Jewett’s short story, “A White Heron” provides one main loophole surrounding the character Sylvia. Her ability as a young girl to befriend a stranger is very bold, but at the same time, very welcoming. Sylvia approach by the stranger leaves her with one struggling question, should she give up the white heron and gain the stranger’s money and friendship? Or should she let the white heron go? Significantly, the question that is presented to the nine year old Sylvia becomes a question of her loophole. This would be her chance to determine her way of escaping some aspect of her; her way of letting go something.
It is Sylvia’s silence that ultimately becomes her loophole. The story goes on to explain, “But Sylvia does not speak after all, though the old grandmother fretfully rebukes her, and the young man’s kind, appealing eyes are looking straight in her own. He can make them rich with money; he has promised it, and they are poor now. He is so well worth making happy, and he waits to hear the story she can tell,” in order to say that Sylvia is in charge of her own life. She has a life changing opportunity to tell the stranger where the white heron is, but it is her silence that ultimately becomes golden. She keeps in silence because her conscience that allows her to ponder about the end result of the situation.

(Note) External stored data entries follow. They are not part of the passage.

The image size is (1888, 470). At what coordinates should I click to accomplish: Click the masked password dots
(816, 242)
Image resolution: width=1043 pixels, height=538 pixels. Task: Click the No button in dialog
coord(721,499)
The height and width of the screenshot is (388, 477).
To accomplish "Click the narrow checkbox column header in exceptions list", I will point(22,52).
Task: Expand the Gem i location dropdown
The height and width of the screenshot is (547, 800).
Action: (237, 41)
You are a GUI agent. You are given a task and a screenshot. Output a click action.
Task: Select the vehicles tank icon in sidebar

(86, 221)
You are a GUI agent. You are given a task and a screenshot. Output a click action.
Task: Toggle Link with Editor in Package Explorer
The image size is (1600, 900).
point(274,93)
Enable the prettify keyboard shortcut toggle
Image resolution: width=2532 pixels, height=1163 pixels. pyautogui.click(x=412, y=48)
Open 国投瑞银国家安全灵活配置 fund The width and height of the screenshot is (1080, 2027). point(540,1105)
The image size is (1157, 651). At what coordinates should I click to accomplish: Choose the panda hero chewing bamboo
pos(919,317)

Sylvia’s silence is what makes her escape because the stranger eventually leaves empty handed and the white heron remains. She is just nine years old and having to put in a position of an adult in many ways throughout the story, especially in the decision she made. Therefore, her silence allows her to remain a youth in the end of the story. Instead of using words, she uses her mind, which could be the way she finds that loophole to escape from the things around her and the things she’s seen. Ultimately, Sylvia remains Sylvia, meaning she doesn’t evolve into a different person because of her choices.